## Assignment:
Which lines of the records contain the word "agent"? Show each of them.

BEGIN Input records

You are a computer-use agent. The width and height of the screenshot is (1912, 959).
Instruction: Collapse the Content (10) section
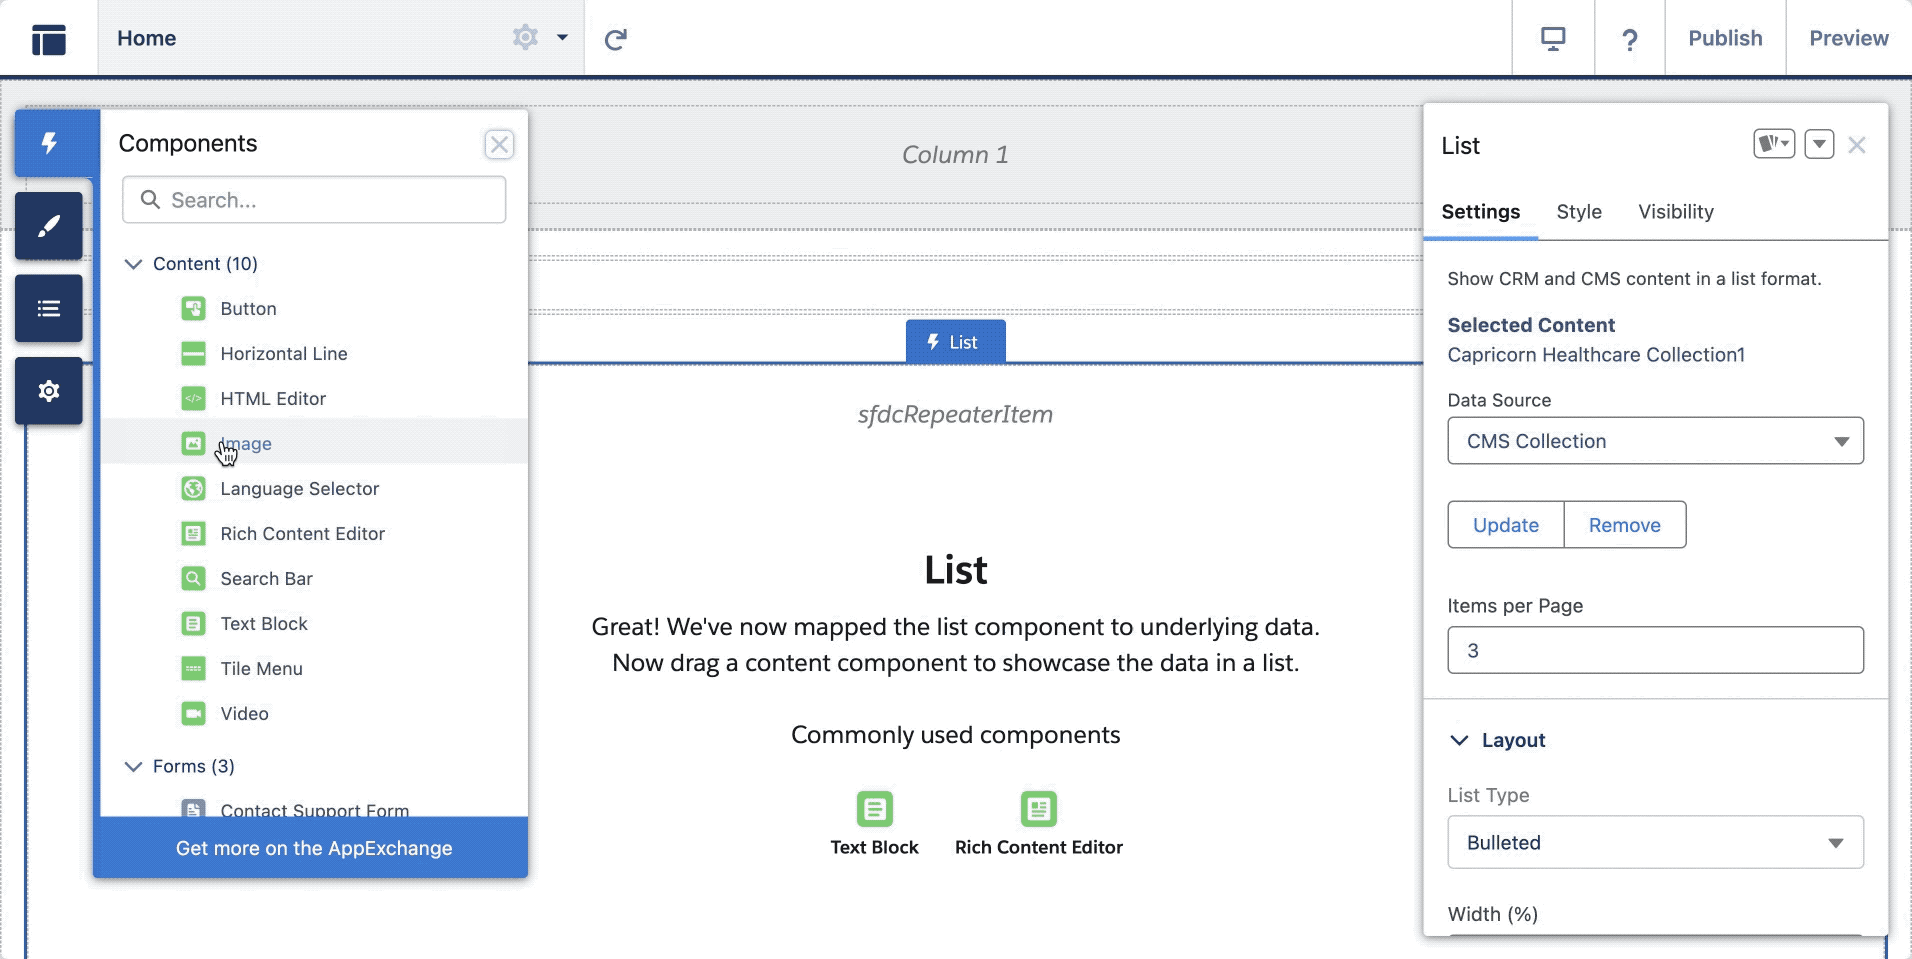(x=133, y=263)
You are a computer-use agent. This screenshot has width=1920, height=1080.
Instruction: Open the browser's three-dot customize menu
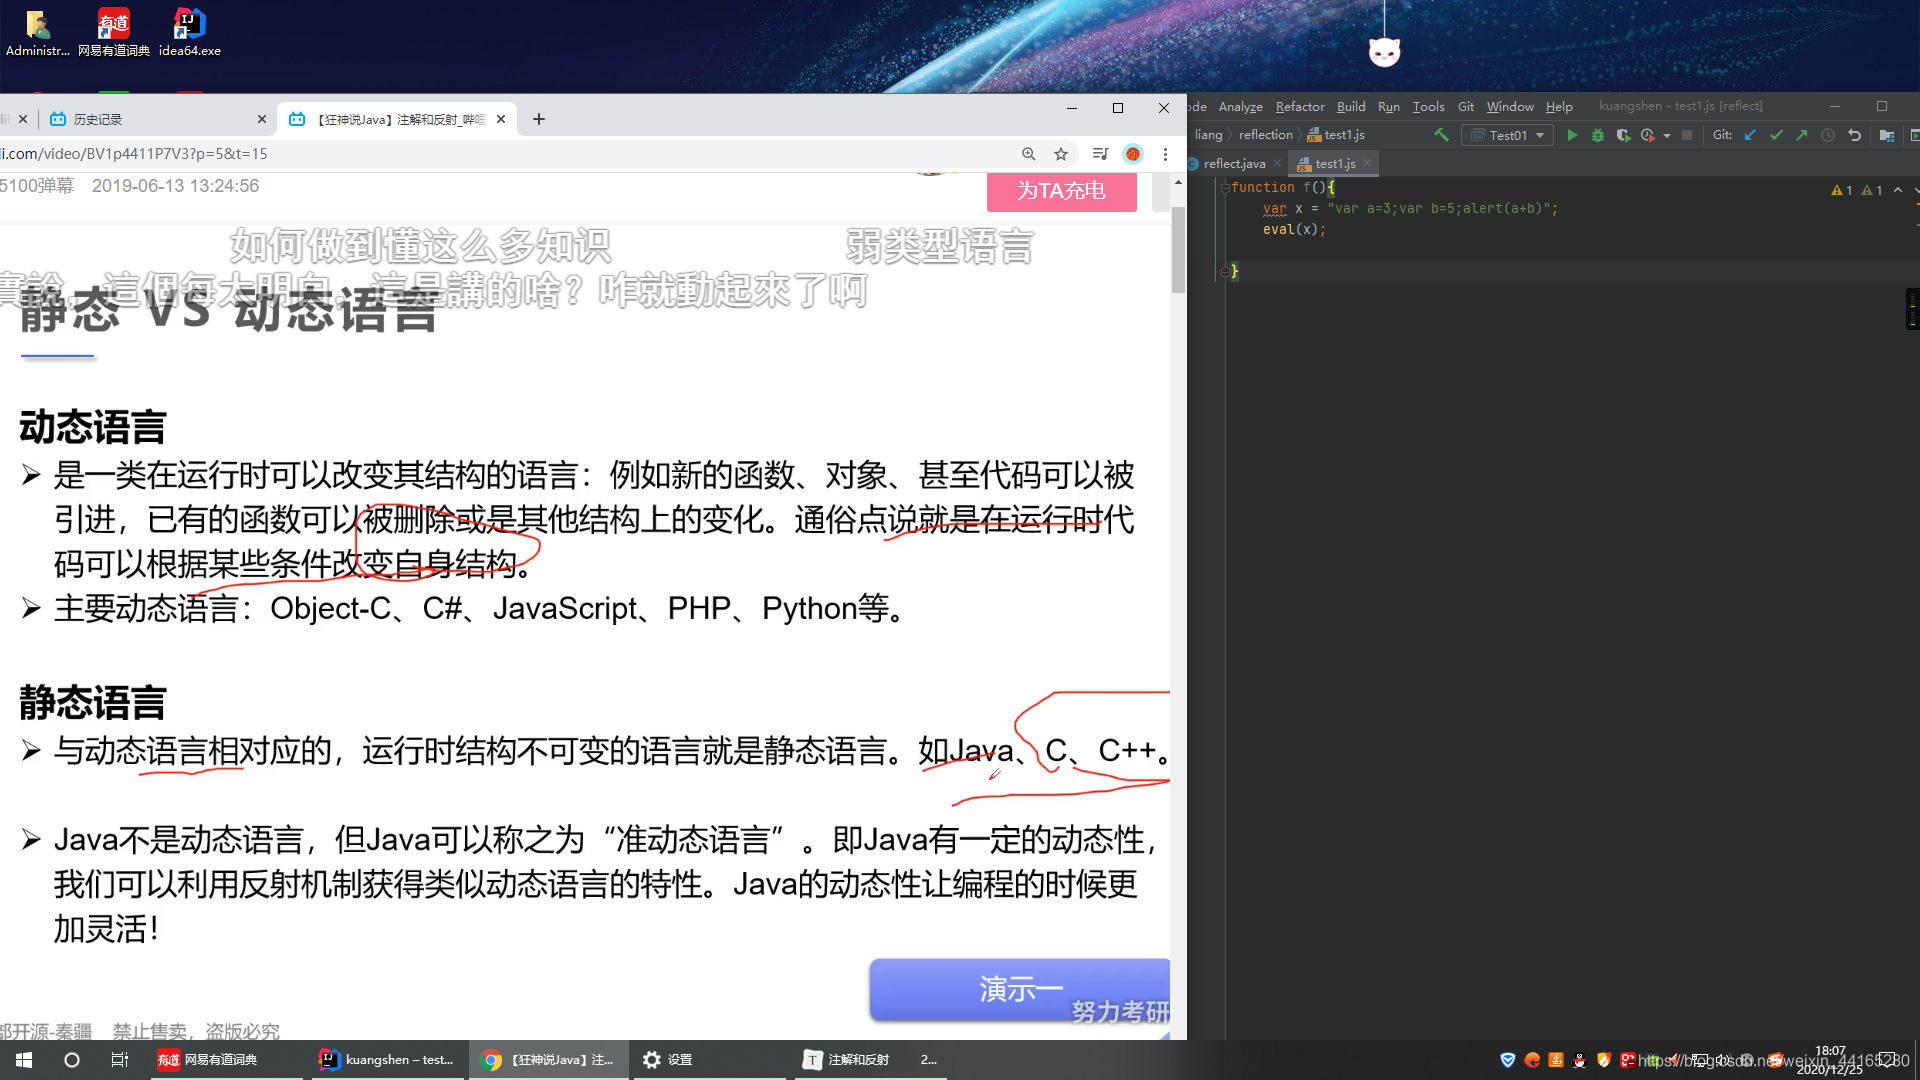point(1165,154)
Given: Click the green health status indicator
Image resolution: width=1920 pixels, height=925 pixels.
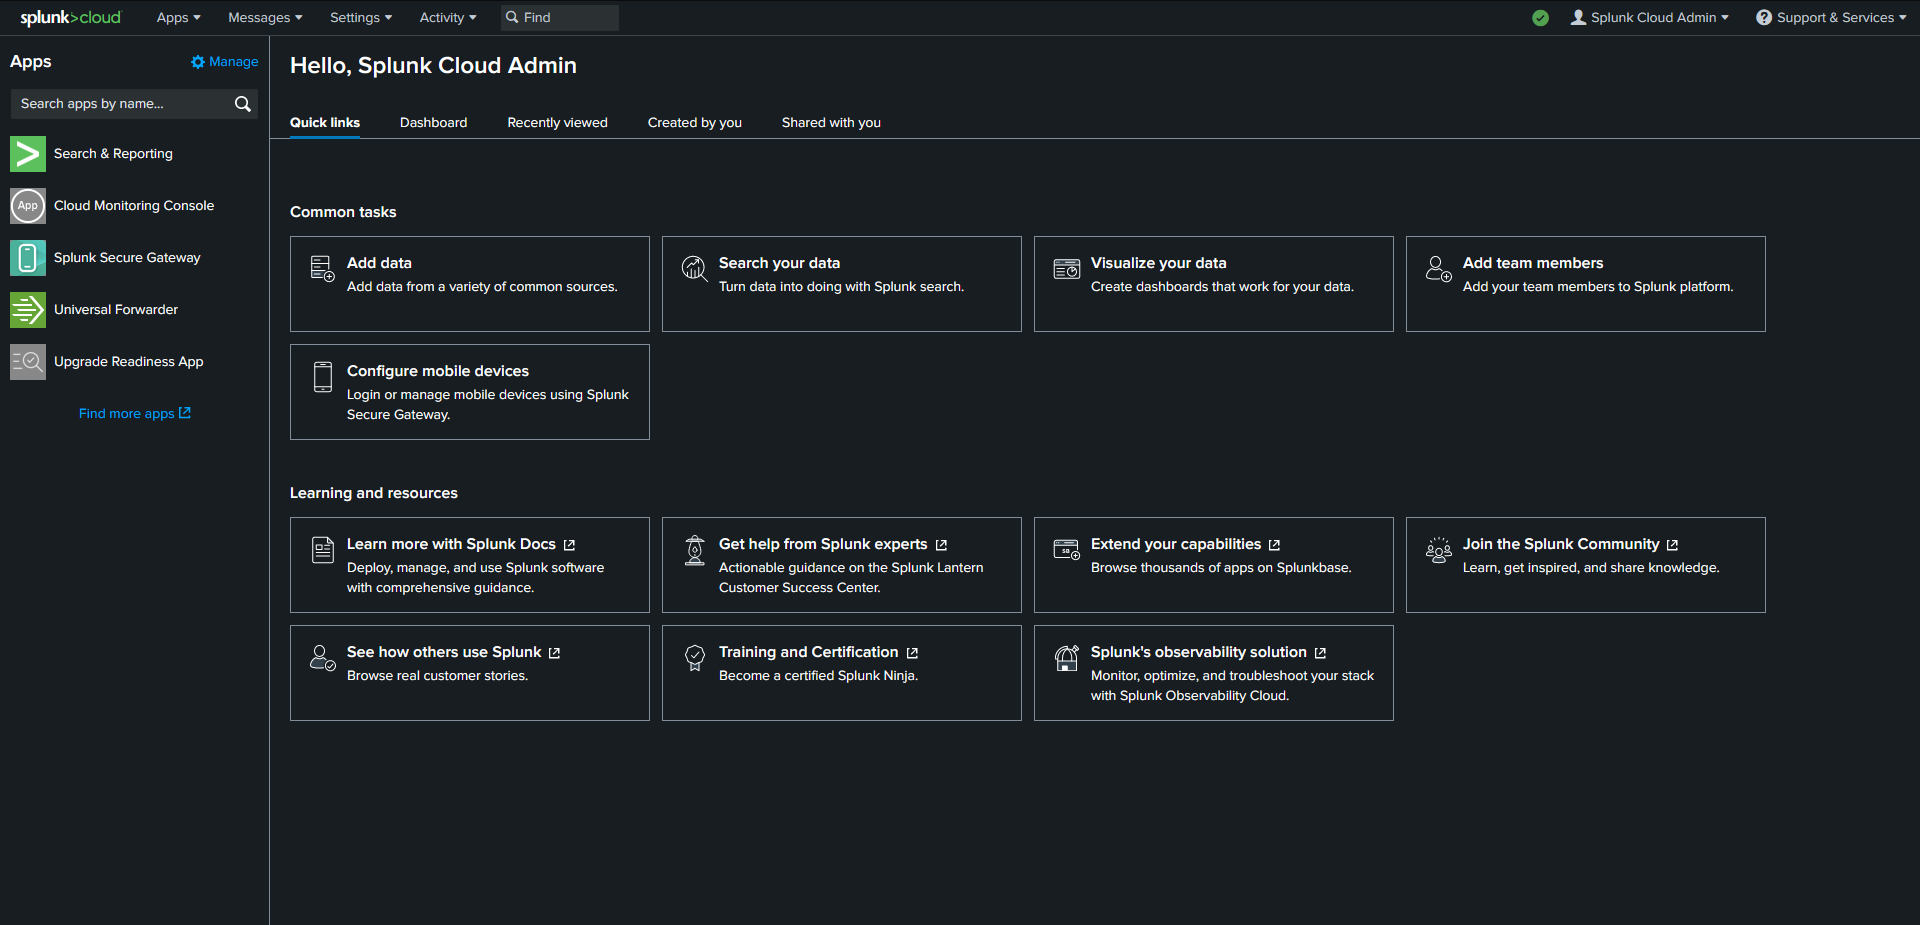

END Input records

## Response to the task:
You are a computer-use agent. The width and height of the screenshot is (1912, 959).
You are a computer-use agent. This screenshot has width=1920, height=1080.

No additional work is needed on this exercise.